Halfords pleased with first half progress despite ongoing headwinds
Halfords saw its revenue drop by 1% to £864.8 million in the first half of its financial year as underlying pre-tax pre-tax profit fell by 1.4% to £21 million.
On a like-for-like basis, sales edged down 0.1% following a 0.8% uplift at its autocentres division and a 0.7% decline in retail.
Halfords said its focus on margin optimisation was reflected in a market share performance broadly in-line with forecasts.
On a statutory basis, pre-tax profit dropped by 23.3% to £17.8 million.
Graham Stapleton, chief executive of Halfords, said: “I am really pleased with the progress we have delivered in the first half.

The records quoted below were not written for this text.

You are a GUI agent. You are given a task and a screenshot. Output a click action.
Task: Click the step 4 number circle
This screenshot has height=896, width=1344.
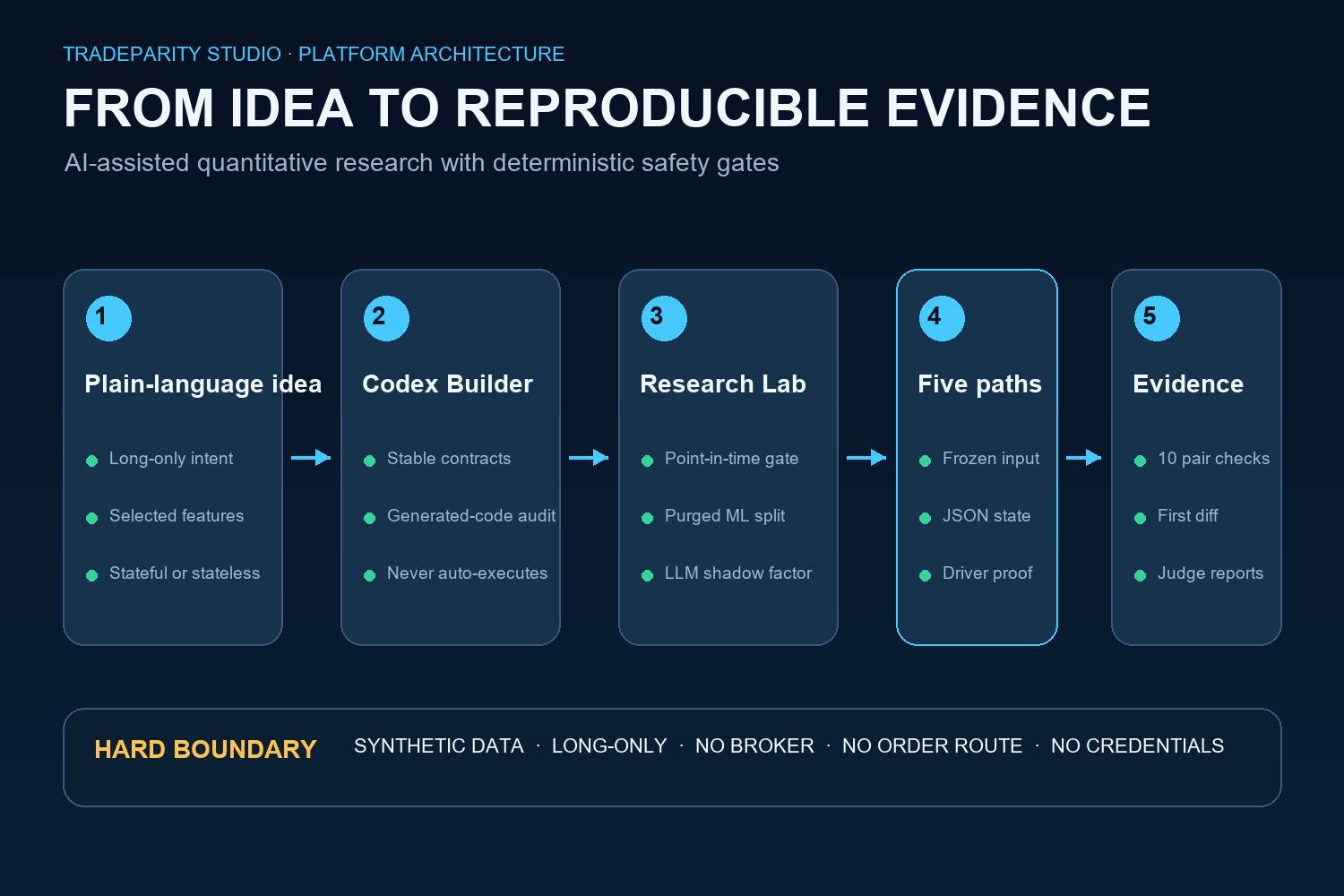click(942, 318)
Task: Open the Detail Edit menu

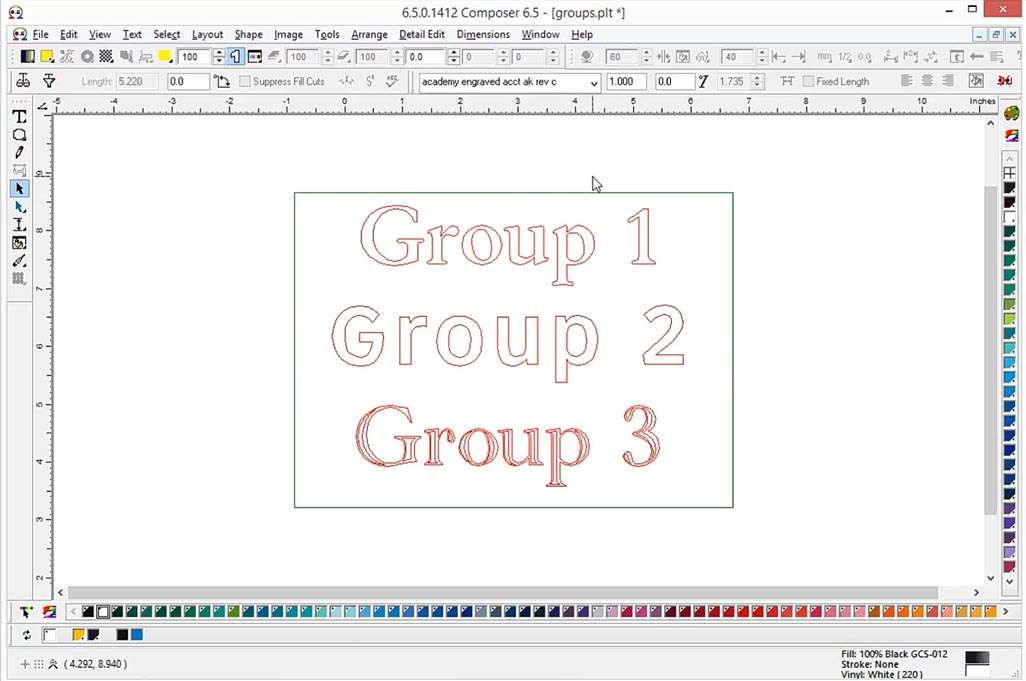Action: [421, 34]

Against ongoing headwinds, we have continued to focus on controlling the controllables, with a disciplined approach to cost and margin optimisation.

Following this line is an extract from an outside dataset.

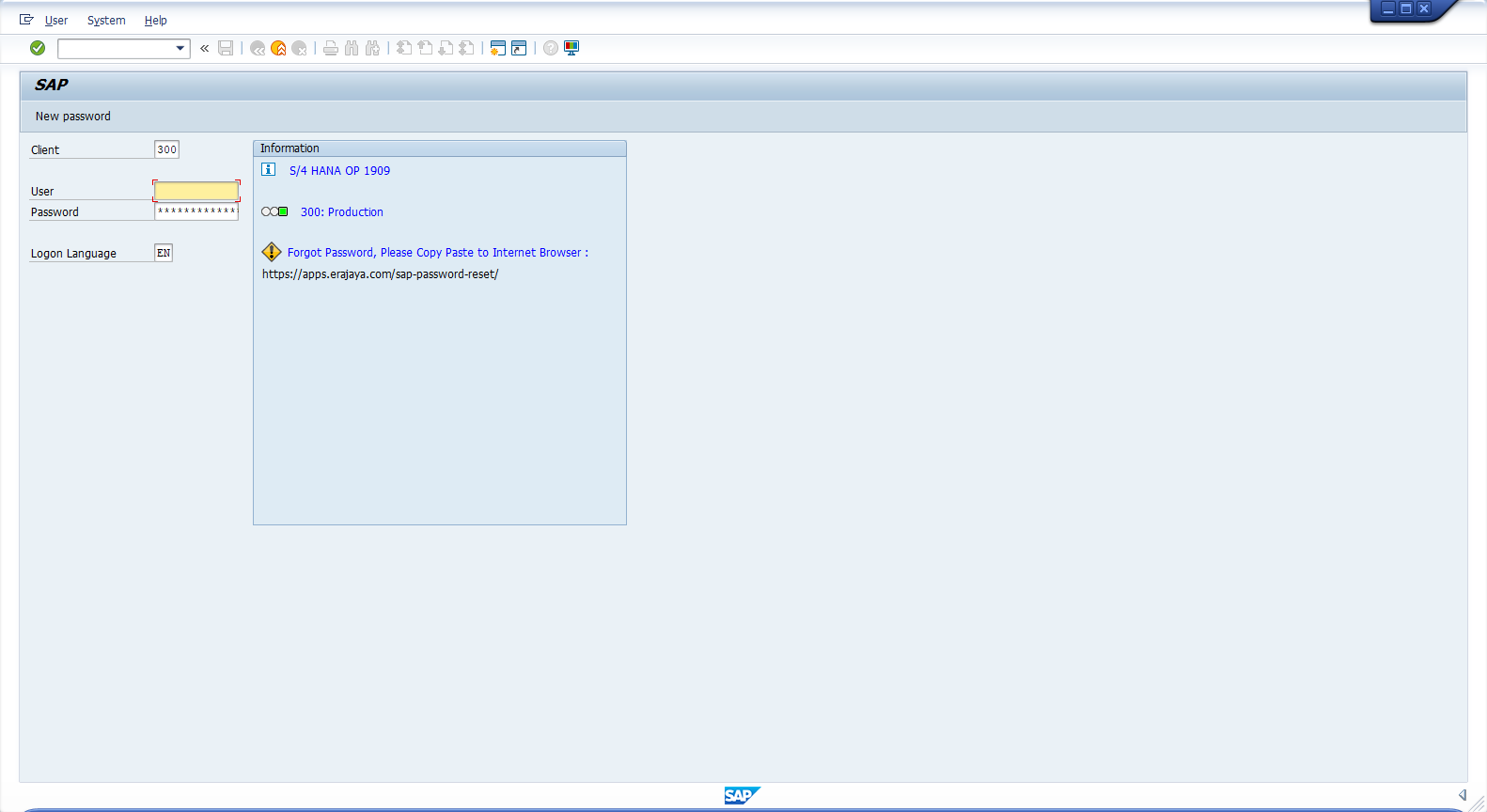1487x812 pixels.
Task: Click the Logon Language field showing EN
Action: 164,253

“We are particularly excited by the outstanding results we are seeing from our Fusion Motoring Services programme, which creates a stronger connection between our retail stores and autocentres in a town to fulfil all our customers’ motoring needs.
“Now live across 22 locations, these motoring services locations are delivering phenomenal returns with a significant uplift in both sales and profit. Given the strength of these results, we are now targeting 40 Fusion sites this year. ”
As a business with more than 12,000 employees, Halfords said the measures announced in last month’s UK budget will add around £23 million of direct labour costs, of which only around £9 million was already included in planning assumptions.
“Stapleton added: “The cost implications from the recent UK budget are particularly acute for a specialist retailer that provides expert advice and assistance to customers, face to face.
“While we will work hard to mitigate these costs, we urge the government to consider alternative ways of supporting businesses like ours, including the acceleration of Apprenticeship Levy reform, which would help us to upskill existing colleagues and offset some of the new headwinds.”